>> Hundreds of migrants pulled from the Mediterranean by a rescue ship arrived at the Spanish port of Valencia on Sunday, bringing a grueling nine day voyage, after they were turned away from Italy and Malta, to an end. But what has not ended, indeed, has been reignited, is a fierce debate over how Europe handles immigration.
Barring the rescue ship Aquarius was a chance for Italy's new government to assert its anti-immigrant credentials. While for new Spanish Prime Minister Pedro Sanchez, it was an opportunity to underline a more liberal stance.

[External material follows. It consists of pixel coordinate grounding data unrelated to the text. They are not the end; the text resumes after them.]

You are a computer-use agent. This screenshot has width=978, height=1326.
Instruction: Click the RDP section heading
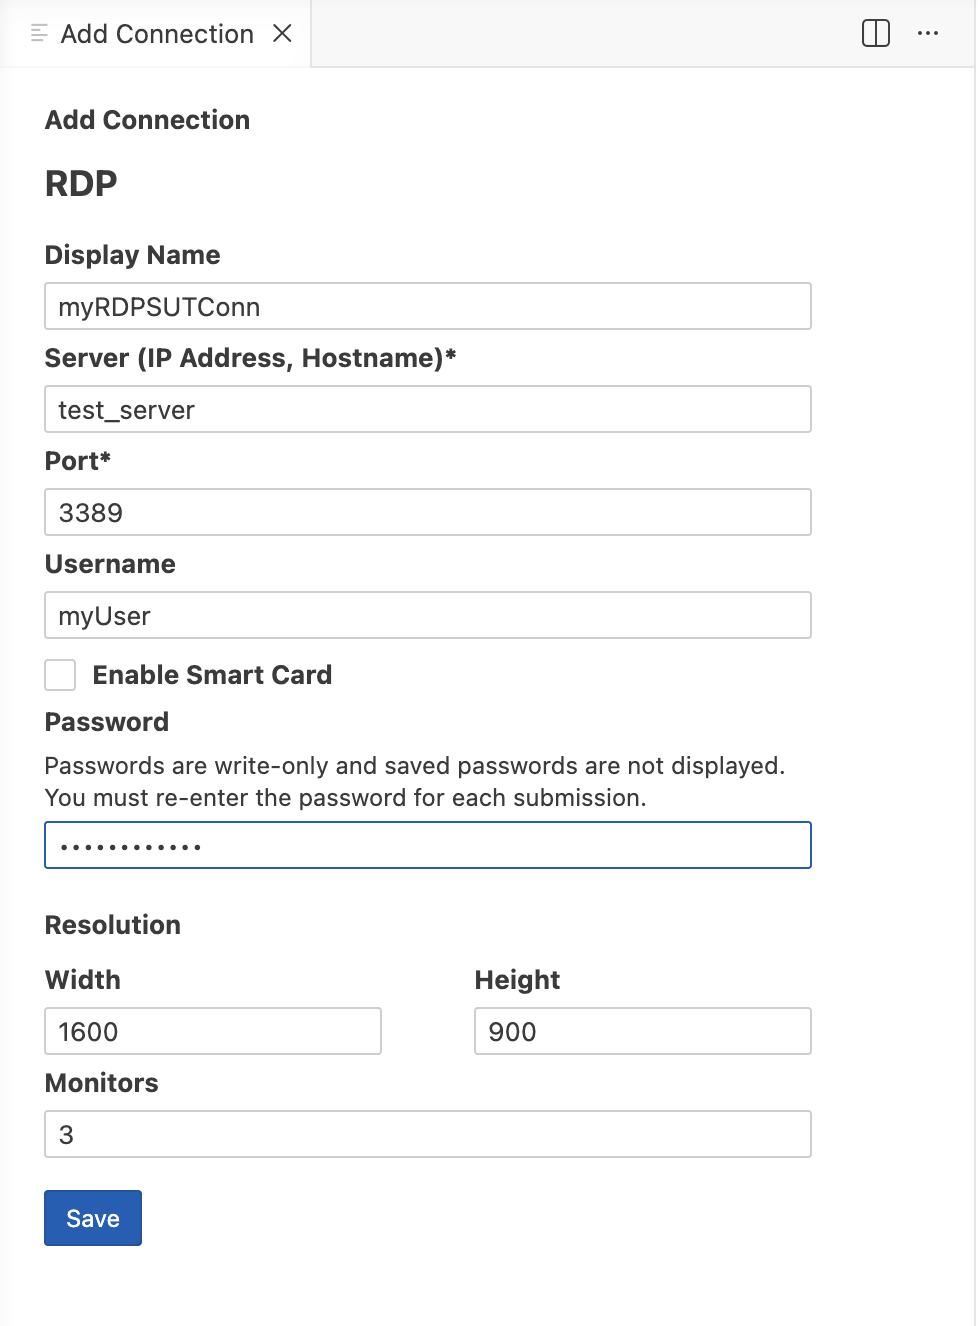tap(80, 183)
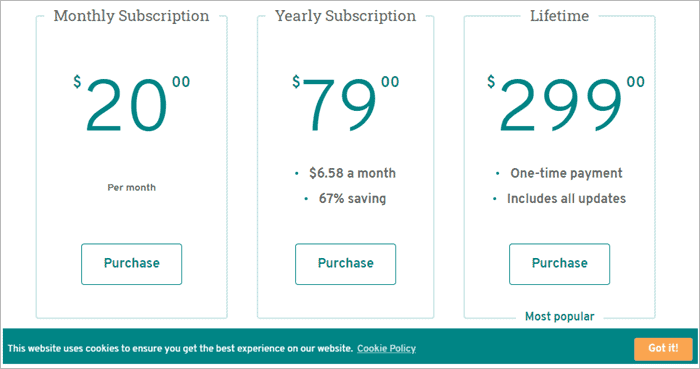The height and width of the screenshot is (369, 700).
Task: Dismiss cookie banner with Got it!
Action: coord(663,348)
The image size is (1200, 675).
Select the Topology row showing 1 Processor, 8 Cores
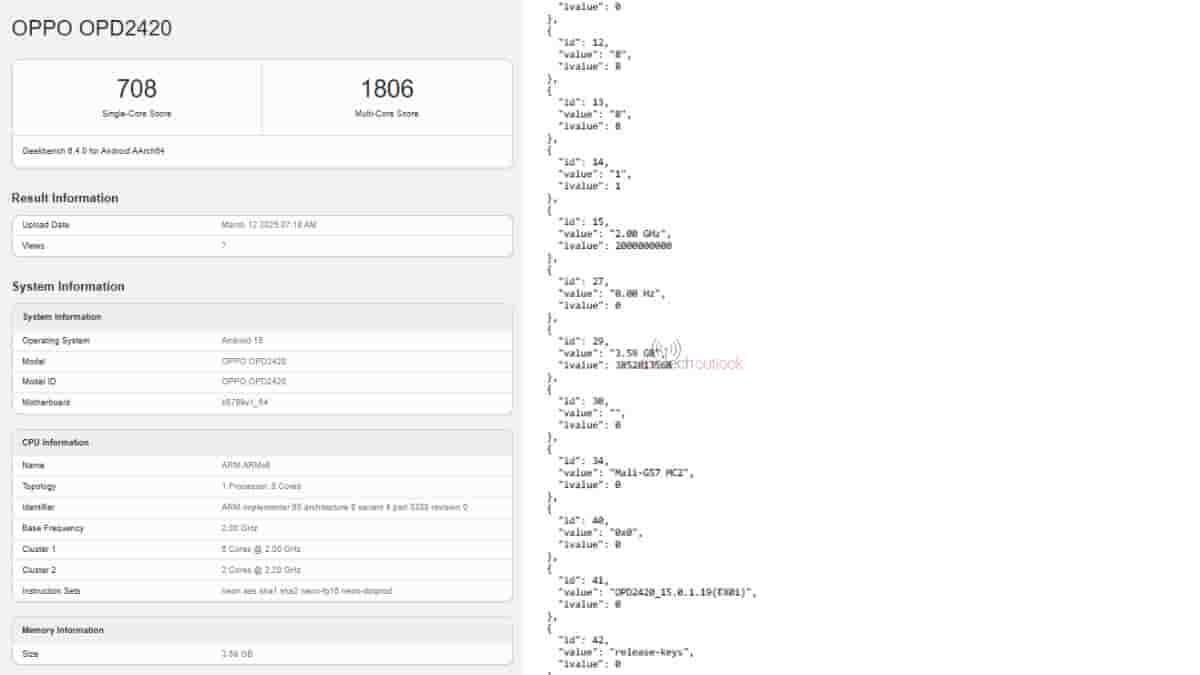coord(262,486)
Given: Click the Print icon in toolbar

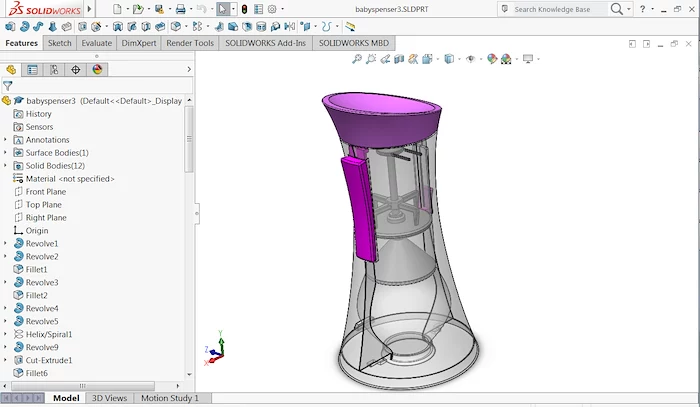Looking at the screenshot, I should tap(180, 9).
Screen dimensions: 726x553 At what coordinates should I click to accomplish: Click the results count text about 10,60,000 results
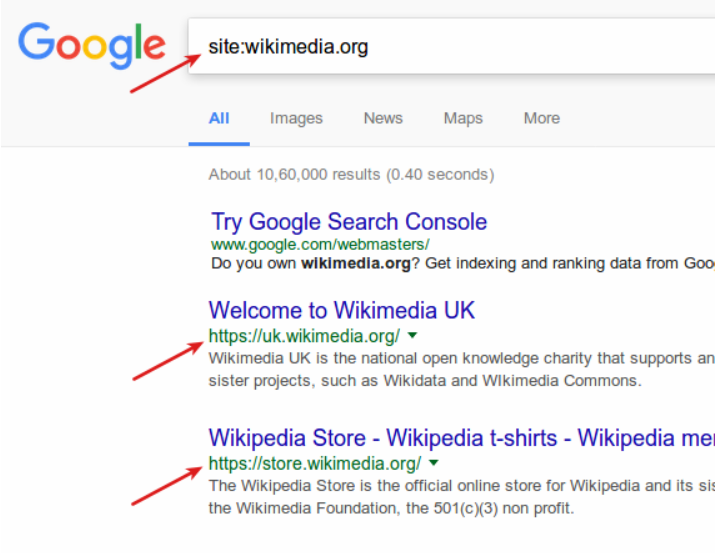[351, 175]
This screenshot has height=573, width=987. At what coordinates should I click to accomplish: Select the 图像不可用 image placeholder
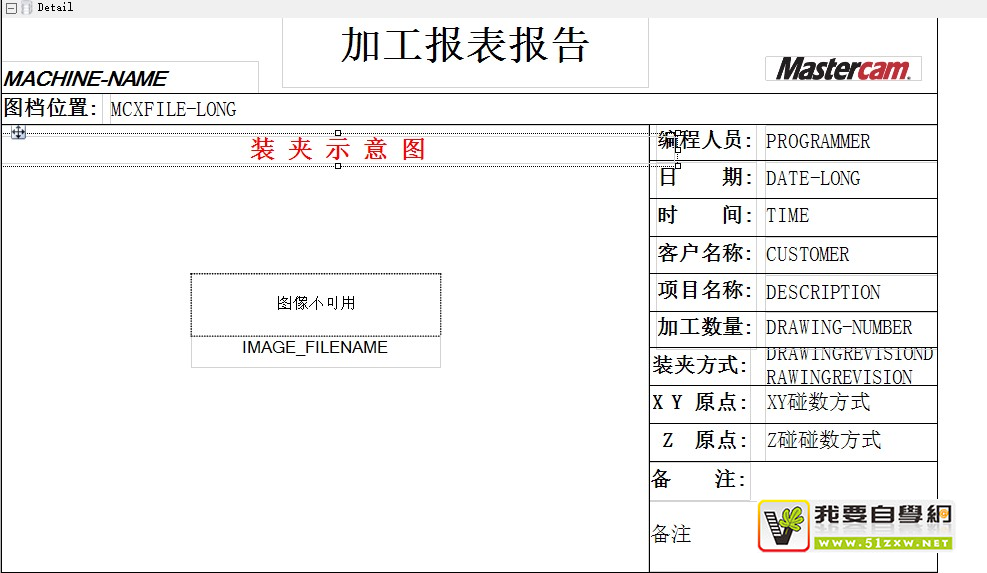(x=315, y=304)
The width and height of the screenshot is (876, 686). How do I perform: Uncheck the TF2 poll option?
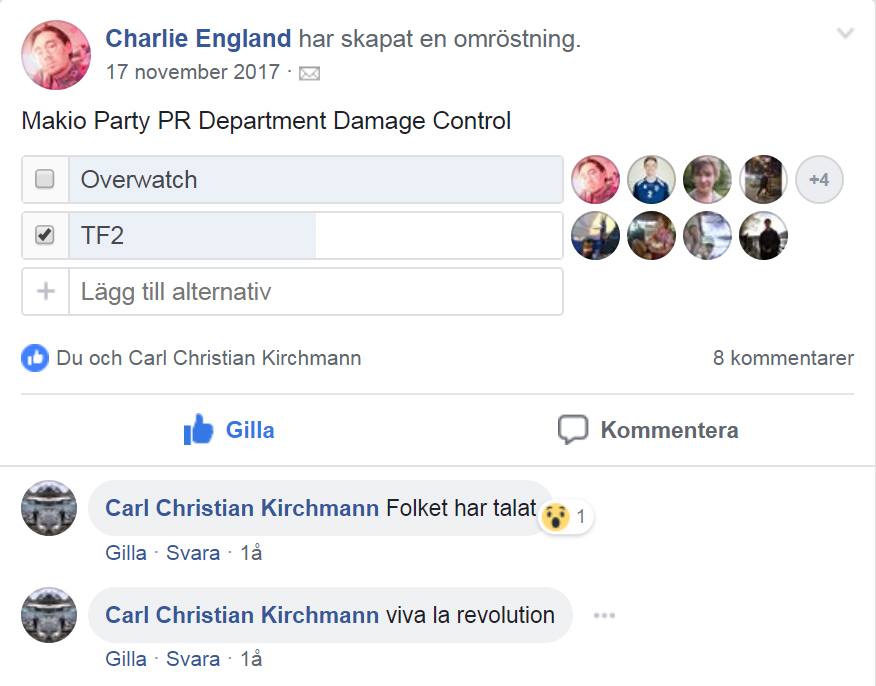[45, 236]
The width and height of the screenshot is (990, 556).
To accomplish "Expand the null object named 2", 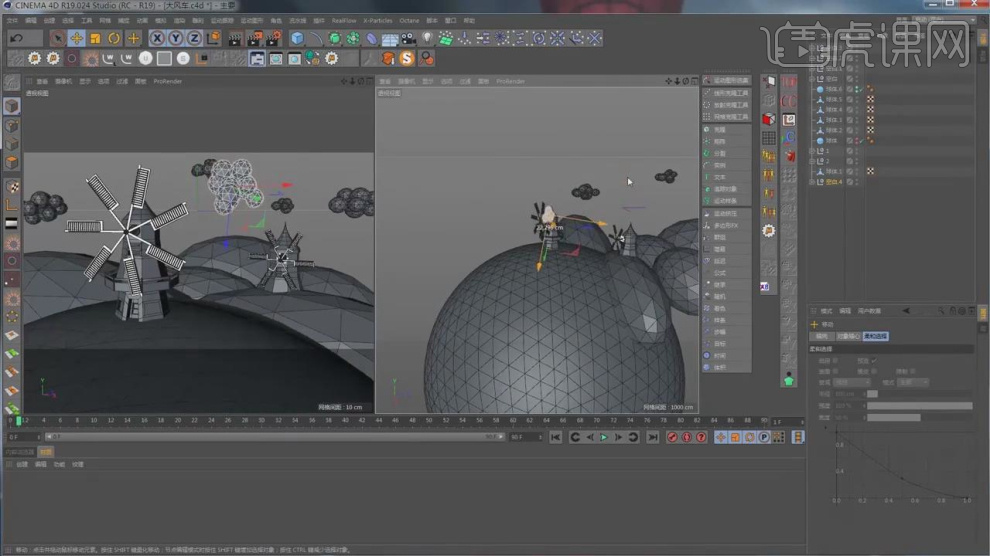I will coord(811,161).
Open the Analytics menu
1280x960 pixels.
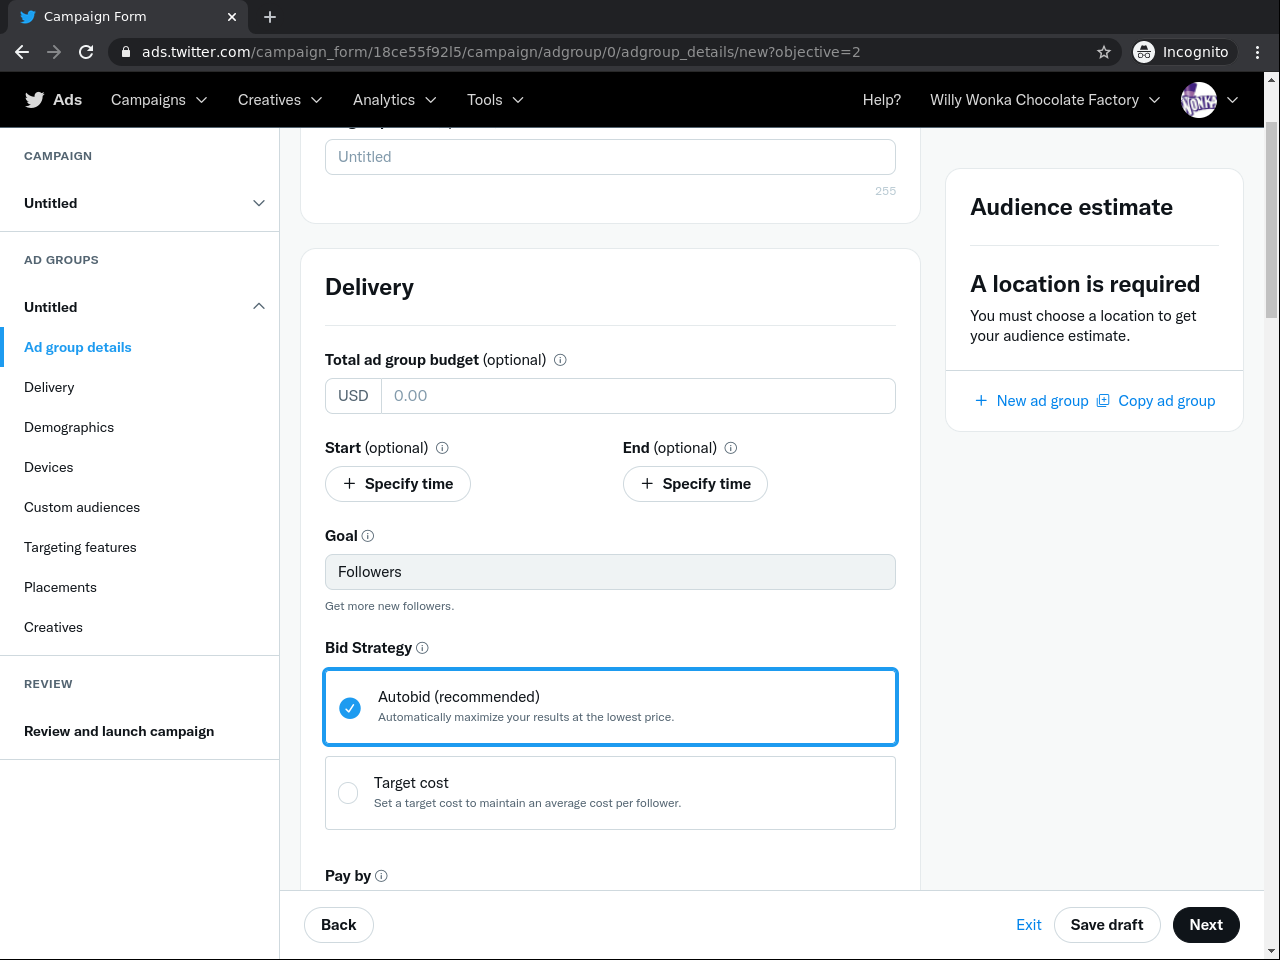pos(394,100)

But what it's also highlighted is the European Union's failure as a whole to agree on how to manage huge numbers of people fleeing poverty and conflict.
>> And in moments like this it is important to have principle humanitarian action, like Spain did in welcoming people in need when others were rejecting them>> Three ships made the 700 nautical mile diversion to Valencia after two Italian coast guard vessels took migrants on board to make the journey safer.
Polls say most Spaniards support the idea of welcoming and integrating refugees, unlike Italy where anti-migrants sentiment has surged in a country that's taken 600,000 people in over the past five years. France, which chided Italy for turning the Aquarius away, has also promised to accommodate any passengers who qualified for asylum and want to go there.